A intenção é re-significar o sofrimento psíquico e sua processualidade. No caso deste trabalho, o que se quer é, enfim, desmontar a cadeia das determinações normativas, das definições científicas, das estruturas institucionais, através das quais a doença mental assumiu suas formas de existência e de expressão. Por isso, queremos falar da segregação do modo de viver, da existência que os loucos de nossa sociedade vivem, para a saúde dela própria.

As imagens e os sons que interpretamos da loucura têm a ver com o fragmento, com vozes desconexas, com sintaxe interrompida, deslogicalizada. Outra é a lógica a ser investigada: de tempo, de sintaxe, contradições, dissonâncias, conflitos, antíteses, fusões. 

Para isso, propomos dois caminhos que se interseccionam: o clichê, a estabilidade, o que é, o que deve ser desconstruído versus o que pode ser, o novo, o deslize metafórico, a instauração de uma nova ordem, a desestabilização, incômoda, provocante, inusitada, e por isso mesmo, assustadora. Queremos romper o ordinário da linguagem documentária, descontextualizá-la, reorganizá-la, instaurando um outro sentido para o que está cristalizado. Assim, as locações, os figurinos, as cores, a luz, os sons, os ruídos, todos os elementos da linguagem audiovisual se fragmentarão para se construir a aparente univocidade do discurso deste documentário.

A idéia é que o documentário seja também um corpo dessa polifonia que nos atravessa. Queremos fazer materializável as vozes da loucura. Nesta relação observador/observado, pretendemos evidenciar que um influencia o outro, ambos se transformando, num movimento de autopoiesi. 

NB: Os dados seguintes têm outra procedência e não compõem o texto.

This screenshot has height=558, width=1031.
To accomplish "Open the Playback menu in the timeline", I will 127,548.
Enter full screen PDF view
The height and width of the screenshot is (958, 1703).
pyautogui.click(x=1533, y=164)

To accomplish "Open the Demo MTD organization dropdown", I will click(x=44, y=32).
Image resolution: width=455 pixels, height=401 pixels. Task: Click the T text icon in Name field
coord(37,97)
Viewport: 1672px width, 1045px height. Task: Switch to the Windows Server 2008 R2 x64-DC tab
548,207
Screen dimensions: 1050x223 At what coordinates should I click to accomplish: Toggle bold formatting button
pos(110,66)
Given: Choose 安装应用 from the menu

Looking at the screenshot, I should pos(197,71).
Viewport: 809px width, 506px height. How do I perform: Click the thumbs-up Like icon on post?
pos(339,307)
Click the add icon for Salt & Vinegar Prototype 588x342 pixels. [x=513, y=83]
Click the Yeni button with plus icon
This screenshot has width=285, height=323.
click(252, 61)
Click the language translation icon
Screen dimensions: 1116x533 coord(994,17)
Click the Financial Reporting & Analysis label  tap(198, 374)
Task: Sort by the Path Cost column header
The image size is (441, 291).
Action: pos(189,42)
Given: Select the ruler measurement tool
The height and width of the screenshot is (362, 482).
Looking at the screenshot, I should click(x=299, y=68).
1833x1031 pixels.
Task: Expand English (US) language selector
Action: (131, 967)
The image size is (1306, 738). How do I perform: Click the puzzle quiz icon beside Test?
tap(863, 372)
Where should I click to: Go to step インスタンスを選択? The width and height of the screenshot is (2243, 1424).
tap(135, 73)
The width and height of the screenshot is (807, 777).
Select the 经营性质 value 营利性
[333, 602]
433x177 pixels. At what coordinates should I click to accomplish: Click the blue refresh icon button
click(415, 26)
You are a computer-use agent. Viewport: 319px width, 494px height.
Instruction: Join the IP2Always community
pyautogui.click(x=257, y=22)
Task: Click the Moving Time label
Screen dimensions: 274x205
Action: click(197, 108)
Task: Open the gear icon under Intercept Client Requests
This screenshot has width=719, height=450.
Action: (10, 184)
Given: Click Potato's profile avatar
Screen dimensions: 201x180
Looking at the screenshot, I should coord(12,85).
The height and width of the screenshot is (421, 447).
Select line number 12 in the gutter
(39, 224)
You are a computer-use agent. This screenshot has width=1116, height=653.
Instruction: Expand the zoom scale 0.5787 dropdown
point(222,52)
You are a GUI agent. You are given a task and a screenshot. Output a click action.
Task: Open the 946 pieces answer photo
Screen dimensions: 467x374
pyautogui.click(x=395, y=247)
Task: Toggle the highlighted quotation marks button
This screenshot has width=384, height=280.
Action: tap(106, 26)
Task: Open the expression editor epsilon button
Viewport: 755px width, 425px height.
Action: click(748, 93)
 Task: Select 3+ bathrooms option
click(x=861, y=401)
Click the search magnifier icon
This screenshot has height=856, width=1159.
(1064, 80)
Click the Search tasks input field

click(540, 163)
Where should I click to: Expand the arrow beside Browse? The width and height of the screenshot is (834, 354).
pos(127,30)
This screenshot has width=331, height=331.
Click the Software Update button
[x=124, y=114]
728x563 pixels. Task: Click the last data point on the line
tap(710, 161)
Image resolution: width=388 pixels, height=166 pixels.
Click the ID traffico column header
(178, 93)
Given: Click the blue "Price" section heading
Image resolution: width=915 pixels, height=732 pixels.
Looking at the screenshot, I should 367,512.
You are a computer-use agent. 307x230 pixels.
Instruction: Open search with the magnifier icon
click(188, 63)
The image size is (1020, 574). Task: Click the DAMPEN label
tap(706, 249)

[1]- Registrado na BN, n.439.921. Livro:825.Folha:81
[2] - Prof. Da Universidade Federal do Amazonas, dirigiu o documentário Selva na Selva.
[3] - Psicóloga, trabalha no Centro Psiquiátrico Eduardo Ribeiro em Manaus/Am.
[4] - ROTELLI, Franco; LEONARDIS, Ota; MAURI;Diana.(1991)- Desisntitucionalização, (2ª edição), São Paulo. Ed.